Yara Gambirasio, ai tempi 13enne, scomparve il 26 novembre del 2010 a Brembate di Sopra, in provincia di Bergamo, dopo essere uscita dalla palestra distante solo 700 metri dalla sua abitazione. Il suo corpo venne ritrovato il 26 febbraio 2011, in un campo a Chignolo d’Isola. La ragazza, secondo gli accertamenti, era stata uccisa nel terreno incolto in cui venne ritrovata, morta a causa delle coltellate inferte e delle basse temperature. Le prime indagini portarono all’arresto di Mohammed Fikri su un traghetto diretto a Tangeri: in un’intercettazione, infatti, sembrava che Fikri chiedesse perdono ma la traduzione si rivelò sbagliata e lui venne scagionato. Le attenzioni degli inquirenti, a quel punto, si concentrarono su una traccia di Dna rinvenuta sui leggins indossati da Yara la sera della sua scomparsa. Il profilo identificato, denominato Ignoto 1, diede vita ad una campagna di prelievi sulla popolazione del posto. L’analisi del ramo familiare con profilo genetico correlato portò al nome di Giuseppe Guerinoni, autista di Gorno morto nel 1999 il cui Dna venne prelevato da una marca da bollo di una vecchia patente. Nessuno dei figli legittimi di Guerinoni corrispondeva al profilo, si arrivò così all’identificazione della madre di Ignoto 1, Ester Arzuffi. La signora Arzuffi ha un figlio, il 45enne e padre di tre figli Massimo Bossetti, che viene fermato con la scusa di un controllo all’etilometro e arrestato il 16 giugno del 2014 dopo l’analisi del Dna. Bossetti dichiarerà sempre di essere innocente così come la madre di non aver avuto nessuna relazione con Guerinoni.
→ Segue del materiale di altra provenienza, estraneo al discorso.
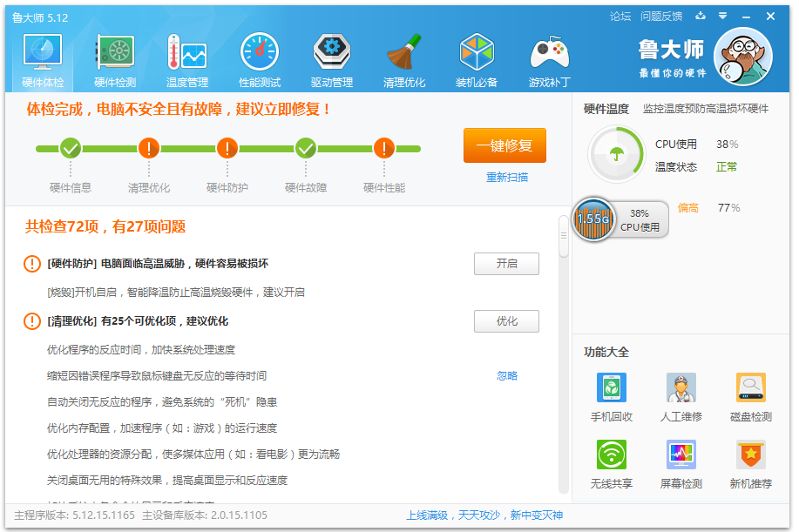Open the 论坛 forum link in title bar

(620, 17)
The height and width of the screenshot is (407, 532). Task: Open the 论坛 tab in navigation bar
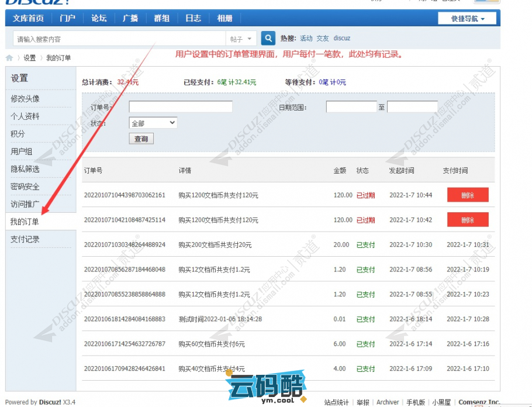pyautogui.click(x=99, y=19)
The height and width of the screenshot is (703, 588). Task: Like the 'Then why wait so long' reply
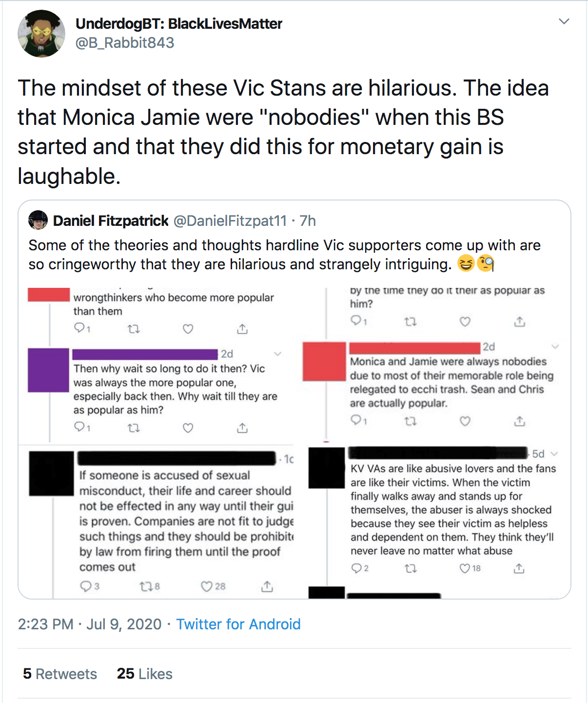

Nel febbraio del 2015 si chiudono definitivamente le indagini a carico di Bossetti con richiesta di rinvio a giudizio: ad incastrarlo, oltre la “prova regina” ci sarebbero le immagini di una videocamera che riprendono il suo furgone passare davanti alla palestra in cui si allenava Yara pochi minuti prima della sua scomparsa. Il 3 luglio si apre il processo a suo carico che lo vedrà, a distanza di un anno, condannato all’ergastolo per omicidio con l’aggravante della crudeltà e privato della patria podestà sui tre figli. Decisione confermata successivamente in secondo e terzo grado di giudizio.